* **WORK REQUEST**: Please give the records below back in full, exactly as shown.

:: DATA TO PROCESS

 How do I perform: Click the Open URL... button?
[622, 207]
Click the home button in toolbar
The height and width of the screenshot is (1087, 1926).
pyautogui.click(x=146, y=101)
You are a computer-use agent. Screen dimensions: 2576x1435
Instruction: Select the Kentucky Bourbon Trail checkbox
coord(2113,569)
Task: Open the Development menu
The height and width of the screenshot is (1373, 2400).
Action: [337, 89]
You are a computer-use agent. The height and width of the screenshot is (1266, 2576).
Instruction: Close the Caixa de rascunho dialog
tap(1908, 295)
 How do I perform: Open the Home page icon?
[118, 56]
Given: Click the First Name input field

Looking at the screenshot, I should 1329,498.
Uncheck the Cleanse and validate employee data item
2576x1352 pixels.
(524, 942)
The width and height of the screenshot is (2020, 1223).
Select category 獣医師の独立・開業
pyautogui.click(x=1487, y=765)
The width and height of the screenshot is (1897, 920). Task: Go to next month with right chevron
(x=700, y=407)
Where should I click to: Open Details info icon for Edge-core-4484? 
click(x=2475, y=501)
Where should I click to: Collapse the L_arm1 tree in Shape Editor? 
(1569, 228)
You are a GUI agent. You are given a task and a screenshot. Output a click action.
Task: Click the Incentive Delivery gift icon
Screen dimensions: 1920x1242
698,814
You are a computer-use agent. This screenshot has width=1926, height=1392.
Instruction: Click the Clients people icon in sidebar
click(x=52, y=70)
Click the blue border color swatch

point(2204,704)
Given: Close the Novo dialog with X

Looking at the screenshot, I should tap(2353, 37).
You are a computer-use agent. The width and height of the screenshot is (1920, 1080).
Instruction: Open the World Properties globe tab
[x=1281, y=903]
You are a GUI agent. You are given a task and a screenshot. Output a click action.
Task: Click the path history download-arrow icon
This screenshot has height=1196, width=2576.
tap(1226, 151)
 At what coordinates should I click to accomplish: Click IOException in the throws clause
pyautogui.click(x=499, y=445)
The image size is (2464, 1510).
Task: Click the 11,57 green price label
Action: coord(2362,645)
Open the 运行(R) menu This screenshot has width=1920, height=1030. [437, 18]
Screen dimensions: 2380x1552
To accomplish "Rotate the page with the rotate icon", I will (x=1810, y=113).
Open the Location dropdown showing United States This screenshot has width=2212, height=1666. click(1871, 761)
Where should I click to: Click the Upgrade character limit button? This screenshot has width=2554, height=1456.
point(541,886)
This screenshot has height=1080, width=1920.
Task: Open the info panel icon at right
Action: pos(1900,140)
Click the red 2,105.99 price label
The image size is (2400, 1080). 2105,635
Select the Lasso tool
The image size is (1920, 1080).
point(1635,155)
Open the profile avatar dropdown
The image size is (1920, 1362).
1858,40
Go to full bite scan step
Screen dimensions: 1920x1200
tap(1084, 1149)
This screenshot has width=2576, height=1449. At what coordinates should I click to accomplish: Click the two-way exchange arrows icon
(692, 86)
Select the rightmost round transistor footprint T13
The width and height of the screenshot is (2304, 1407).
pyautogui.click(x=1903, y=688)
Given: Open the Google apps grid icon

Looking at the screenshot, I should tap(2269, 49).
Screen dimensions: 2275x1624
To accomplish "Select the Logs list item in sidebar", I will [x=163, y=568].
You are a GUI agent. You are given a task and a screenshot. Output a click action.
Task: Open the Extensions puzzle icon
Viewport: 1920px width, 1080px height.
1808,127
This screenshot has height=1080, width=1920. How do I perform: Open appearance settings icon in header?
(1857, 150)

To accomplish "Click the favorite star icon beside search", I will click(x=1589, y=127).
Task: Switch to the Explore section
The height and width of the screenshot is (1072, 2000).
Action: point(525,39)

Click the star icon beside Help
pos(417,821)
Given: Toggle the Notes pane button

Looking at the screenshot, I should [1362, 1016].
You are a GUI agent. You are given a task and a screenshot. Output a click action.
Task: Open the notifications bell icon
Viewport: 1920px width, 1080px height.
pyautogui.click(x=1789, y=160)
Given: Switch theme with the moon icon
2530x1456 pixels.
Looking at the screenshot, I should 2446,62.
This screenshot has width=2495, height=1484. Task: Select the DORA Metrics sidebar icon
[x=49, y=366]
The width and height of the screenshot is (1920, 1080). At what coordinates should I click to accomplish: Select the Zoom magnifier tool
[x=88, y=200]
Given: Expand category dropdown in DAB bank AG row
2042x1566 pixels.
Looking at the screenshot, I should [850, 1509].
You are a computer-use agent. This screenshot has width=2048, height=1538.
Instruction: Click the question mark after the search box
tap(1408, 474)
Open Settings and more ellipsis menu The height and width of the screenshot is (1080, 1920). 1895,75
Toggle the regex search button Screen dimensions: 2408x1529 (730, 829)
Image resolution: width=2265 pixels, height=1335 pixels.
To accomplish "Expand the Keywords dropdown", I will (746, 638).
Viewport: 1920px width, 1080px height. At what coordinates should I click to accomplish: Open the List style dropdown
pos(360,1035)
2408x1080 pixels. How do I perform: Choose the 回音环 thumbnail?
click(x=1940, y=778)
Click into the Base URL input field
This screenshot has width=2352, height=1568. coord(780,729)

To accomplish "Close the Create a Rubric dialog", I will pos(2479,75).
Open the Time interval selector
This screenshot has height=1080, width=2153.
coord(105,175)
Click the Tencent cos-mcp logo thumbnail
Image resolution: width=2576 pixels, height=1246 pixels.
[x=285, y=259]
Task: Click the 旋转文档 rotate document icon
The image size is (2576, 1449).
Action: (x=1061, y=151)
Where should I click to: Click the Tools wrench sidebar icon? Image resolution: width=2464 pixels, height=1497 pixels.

::::

* **RESULT OF THE TASK**:
 How do I perform: Click the Open URL... button?
[622, 207]
Click the home button in toolbar
The height and width of the screenshot is (1087, 1926).
pyautogui.click(x=146, y=101)
You are a computer-use agent. Screen dimensions: 2576x1435
Instruction: Select the Kentucky Bourbon Trail checkbox
coord(2113,569)
Task: Open the Development menu
The height and width of the screenshot is (1373, 2400).
Action: [337, 89]
You are a computer-use agent. The height and width of the screenshot is (1266, 2576).
Instruction: Close the Caixa de rascunho dialog
tap(1908, 295)
 How do I perform: Open the Home page icon?
[118, 56]
Given: Click the First Name input field

Looking at the screenshot, I should 1329,498.
Uncheck the Cleanse and validate employee data item
2576x1352 pixels.
(524, 942)
The width and height of the screenshot is (2020, 1223).
Select category 獣医師の独立・開業
pyautogui.click(x=1487, y=765)
The width and height of the screenshot is (1897, 920). Task: Go to next month with right chevron
(x=700, y=407)
Where should I click to: Open Details info icon for Edge-core-4484? 
click(x=2475, y=501)
Where should I click to: Collapse the L_arm1 tree in Shape Editor? 
(1569, 228)
You are a GUI agent. You are given a task and a screenshot. Output a click action.
Task: Click the Incentive Delivery gift icon
Screen dimensions: 1920x1242
698,814
You are a computer-use agent. This screenshot has width=1926, height=1392.
Instruction: Click the Clients people icon in sidebar
click(x=52, y=70)
Click the blue border color swatch

point(2204,704)
Given: Close the Novo dialog with X

Looking at the screenshot, I should tap(2353, 37).
You are a computer-use agent. The width and height of the screenshot is (1920, 1080).
Instruction: Open the World Properties globe tab
[x=1281, y=903]
You are a GUI agent. You are given a task and a screenshot. Output a click action.
Task: Click the path history download-arrow icon
This screenshot has height=1196, width=2576.
tap(1226, 151)
 At what coordinates should I click to accomplish: Click IOException in the throws clause
pyautogui.click(x=499, y=445)
The image size is (2464, 1510).
Task: Click the 11,57 green price label
Action: coord(2362,645)
Open the 运行(R) menu This screenshot has width=1920, height=1030. [437, 18]
Screen dimensions: 2380x1552
To accomplish "Rotate the page with the rotate icon", I will (x=1810, y=113).
Open the Location dropdown showing United States This screenshot has width=2212, height=1666. click(1871, 761)
Where should I click to: Click the Upgrade character limit button? This screenshot has width=2554, height=1456.
point(541,886)
This screenshot has height=1080, width=1920.
Task: Open the info panel icon at right
Action: pos(1900,140)
Click the red 2,105.99 price label
The image size is (2400, 1080). 2105,635
Select the Lasso tool
The image size is (1920, 1080).
point(1635,155)
Open the profile avatar dropdown
The image size is (1920, 1362).
1858,40
Go to full bite scan step
Screen dimensions: 1920x1200
tap(1084, 1149)
This screenshot has width=2576, height=1449. At what coordinates should I click to accomplish: Click the two-way exchange arrows icon
(692, 86)
Select the rightmost round transistor footprint T13
The width and height of the screenshot is (2304, 1407).
pyautogui.click(x=1903, y=688)
Given: Open the Google apps grid icon

Looking at the screenshot, I should tap(2269, 49).
Screen dimensions: 2275x1624
To accomplish "Select the Logs list item in sidebar", I will [x=163, y=568].
You are a GUI agent. You are given a task and a screenshot. Output a click action.
Task: Open the Extensions puzzle icon
Viewport: 1920px width, 1080px height.
1808,127
This screenshot has height=1080, width=1920. How do I perform: Open appearance settings icon in header?
(1857, 150)

To accomplish "Click the favorite star icon beside search", I will click(x=1589, y=127).
Task: Switch to the Explore section
The height and width of the screenshot is (1072, 2000).
Action: point(525,39)

Click the star icon beside Help
pos(417,821)
Given: Toggle the Notes pane button

Looking at the screenshot, I should [1362, 1016].
You are a GUI agent. You are given a task and a screenshot. Output a click action.
Task: Open the notifications bell icon
Viewport: 1920px width, 1080px height.
pyautogui.click(x=1789, y=160)
Given: Switch theme with the moon icon
2530x1456 pixels.
Looking at the screenshot, I should 2446,62.
This screenshot has width=2495, height=1484. Task: Select the DORA Metrics sidebar icon
[x=49, y=366]
The width and height of the screenshot is (1920, 1080). At what coordinates should I click to accomplish: Select the Zoom magnifier tool
[x=88, y=200]
Given: Expand category dropdown in DAB bank AG row
2042x1566 pixels.
Looking at the screenshot, I should [850, 1509].
You are a computer-use agent. This screenshot has width=2048, height=1538.
Instruction: Click the question mark after the search box
tap(1408, 474)
Open Settings and more ellipsis menu The height and width of the screenshot is (1080, 1920). 1895,75
Toggle the regex search button Screen dimensions: 2408x1529 (730, 829)
Image resolution: width=2265 pixels, height=1335 pixels.
To accomplish "Expand the Keywords dropdown", I will (746, 638).
Viewport: 1920px width, 1080px height. At what coordinates should I click to accomplish: Open the List style dropdown
pos(360,1035)
2408x1080 pixels. How do I perform: Choose the 回音环 thumbnail?
click(x=1940, y=778)
Click into the Base URL input field
This screenshot has width=2352, height=1568. coord(780,729)

To accomplish "Close the Create a Rubric dialog", I will pos(2479,75).
Open the Time interval selector
This screenshot has height=1080, width=2153.
coord(105,175)
Click the Tencent cos-mcp logo thumbnail
Image resolution: width=2576 pixels, height=1246 pixels.
[x=285, y=259]
Task: Click the 旋转文档 rotate document icon
The image size is (2576, 1449).
Action: (x=1061, y=151)
Where should I click to: Click the Tools wrench sidebar icon? Image resolution: width=2464 pixels, height=1497 pixels.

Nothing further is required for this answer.